- _OBJECTIVE_
Reproduce the records below word for word, from the start through the line that contains "click(711, 224)", and leave out the pictures.

════════════════

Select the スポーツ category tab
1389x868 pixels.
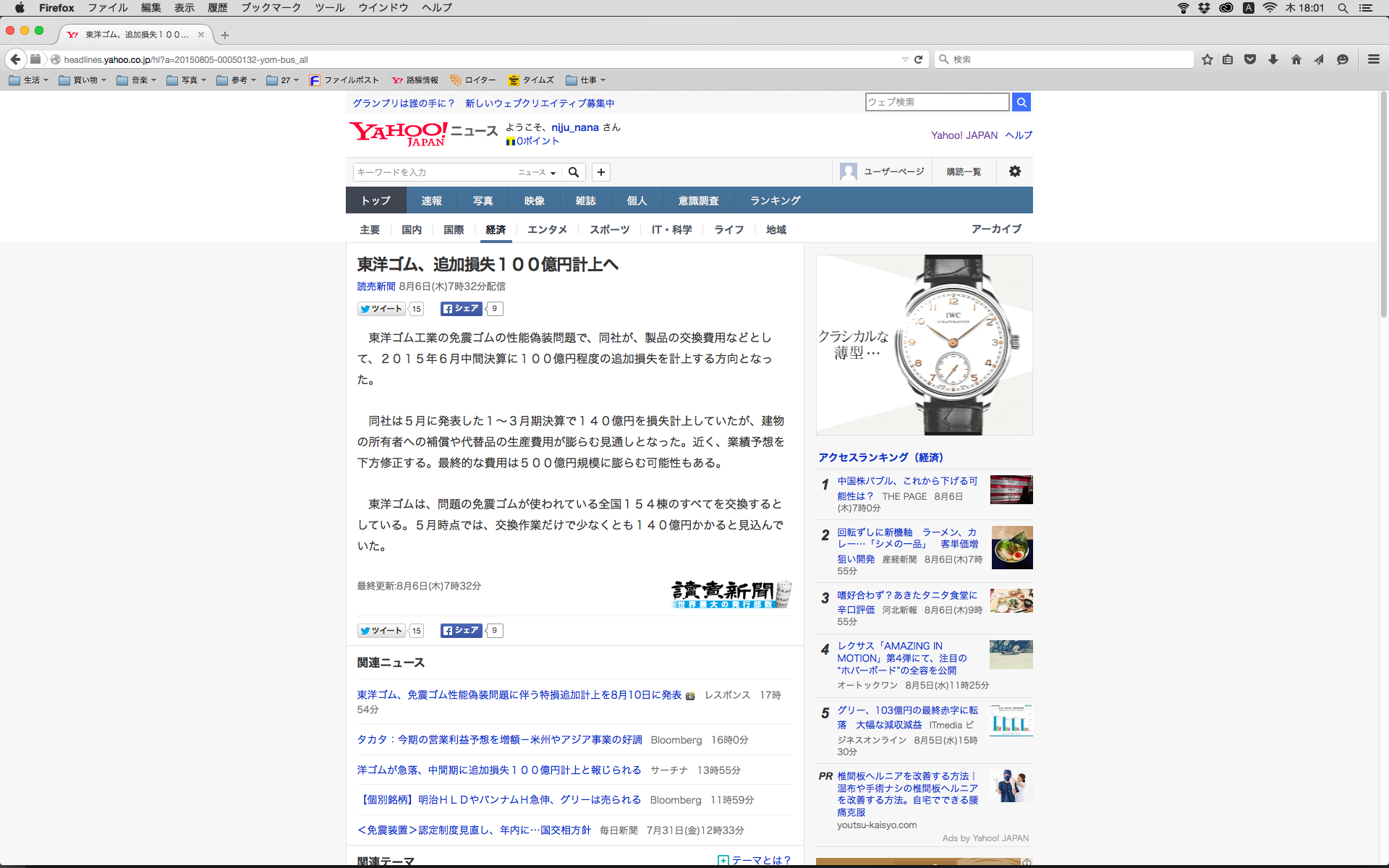609,229
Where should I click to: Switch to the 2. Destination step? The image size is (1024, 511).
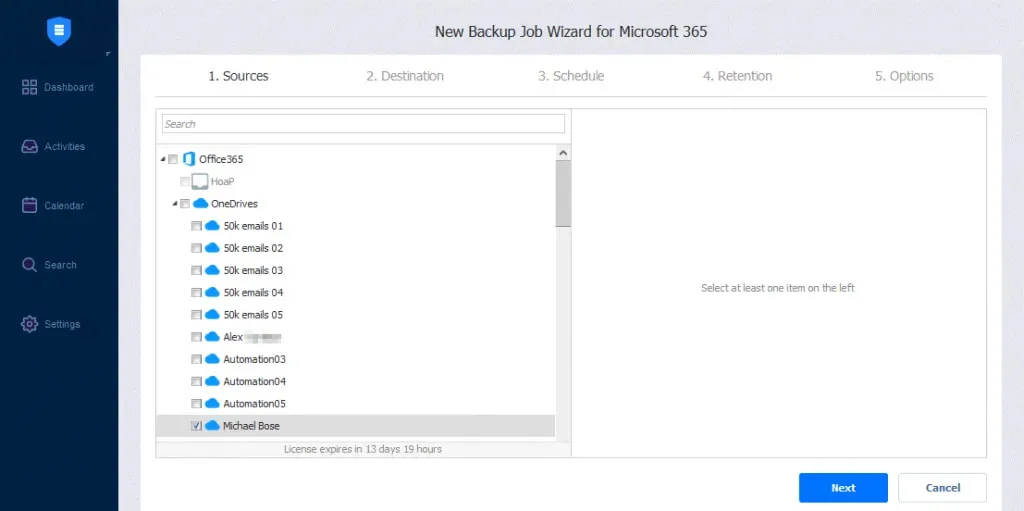pos(404,76)
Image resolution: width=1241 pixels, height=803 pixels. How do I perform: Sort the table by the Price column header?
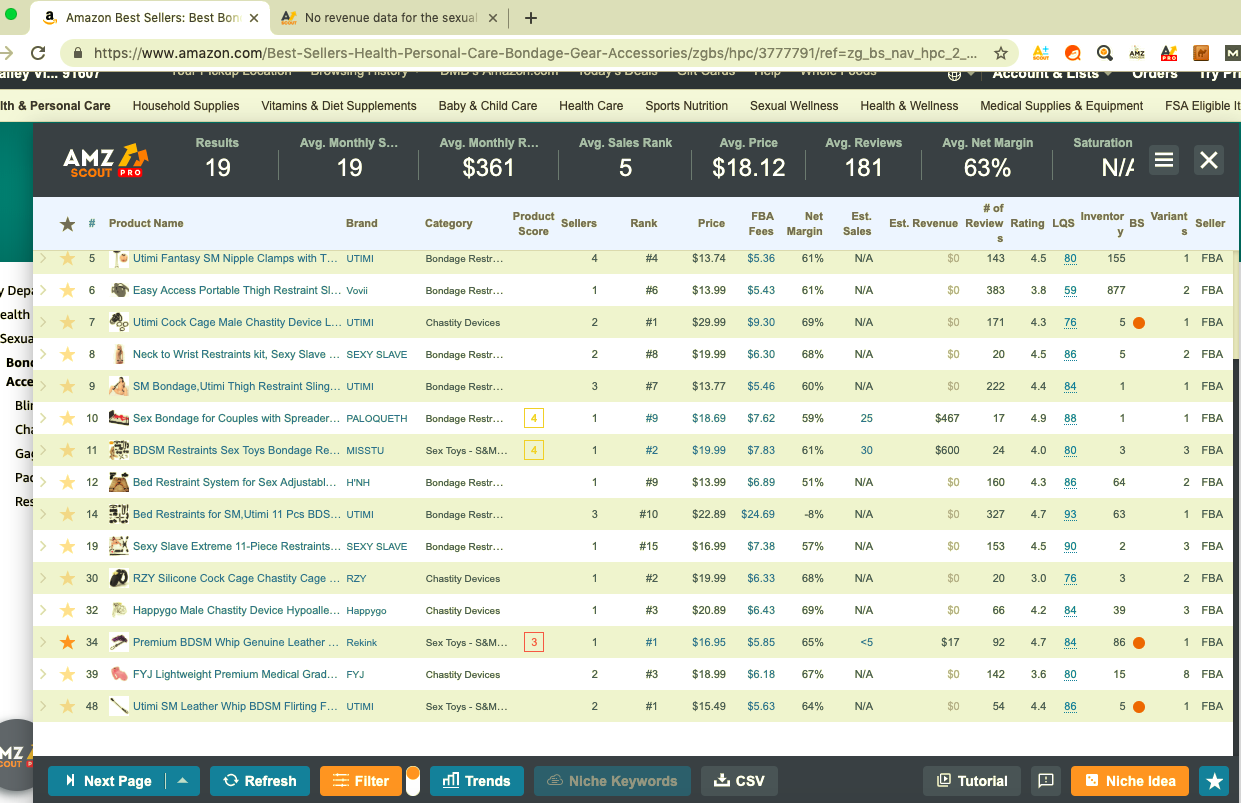click(711, 224)
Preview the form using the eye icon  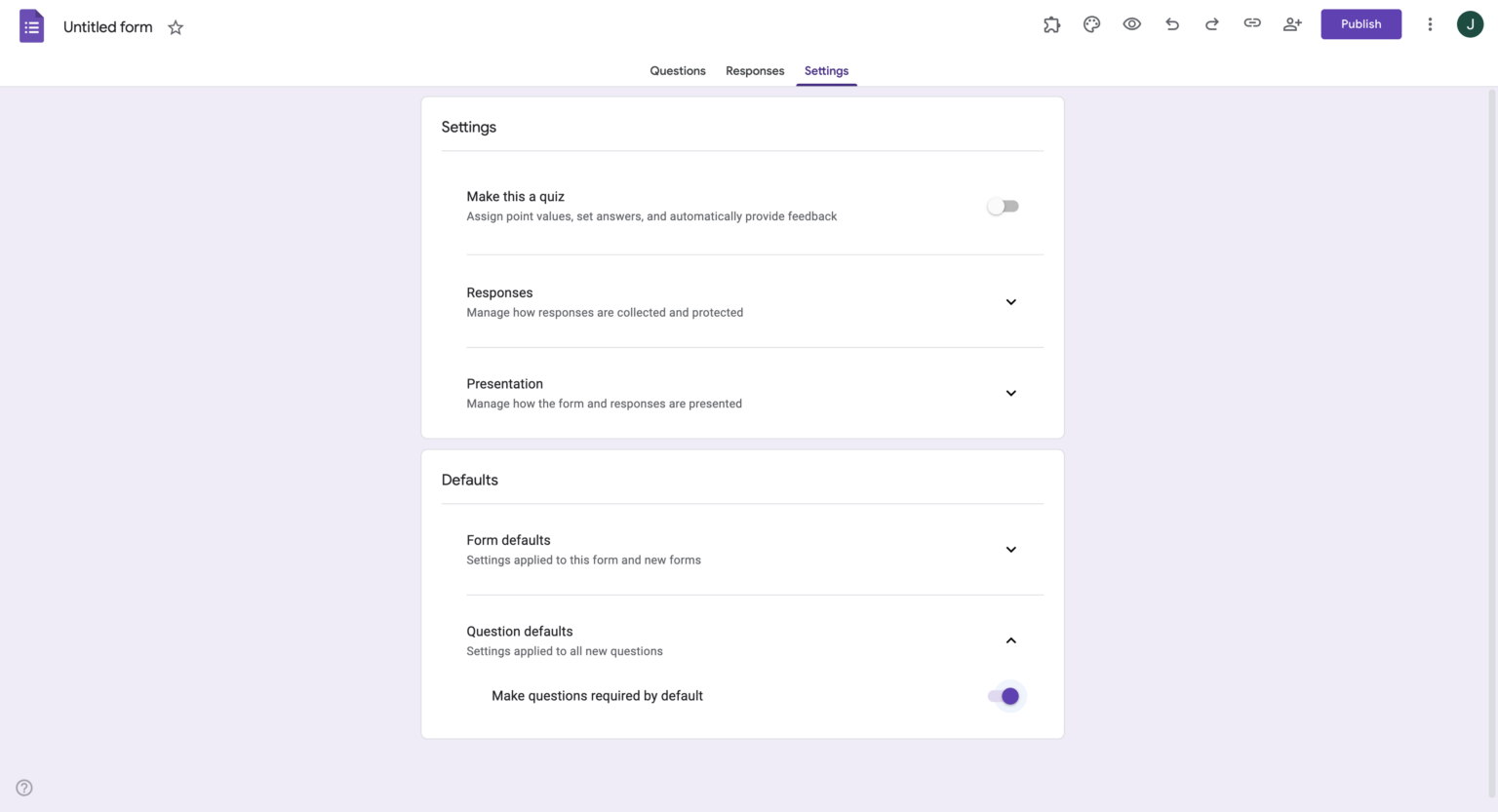point(1131,23)
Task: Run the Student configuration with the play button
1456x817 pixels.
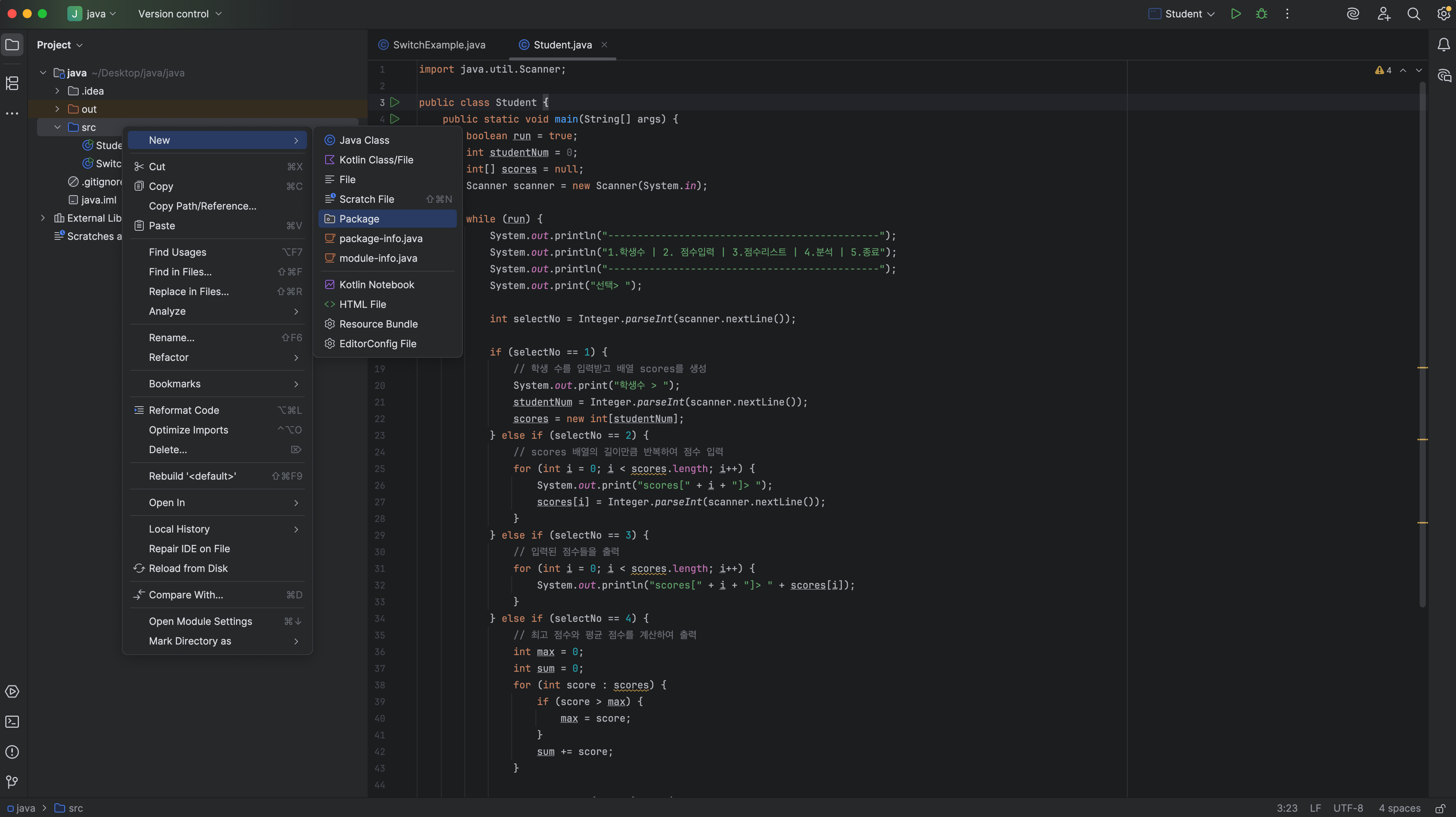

════════════════

- _FINISHED ANSWER_
Select the スポーツ category tab
1389x868 pixels.
609,229
Where should I click to: Switch to the 2. Destination step? The image size is (1024, 511).
pos(404,76)
Image resolution: width=1241 pixels, height=803 pixels. How do I perform: Sort the table by the Price column header?
click(711, 224)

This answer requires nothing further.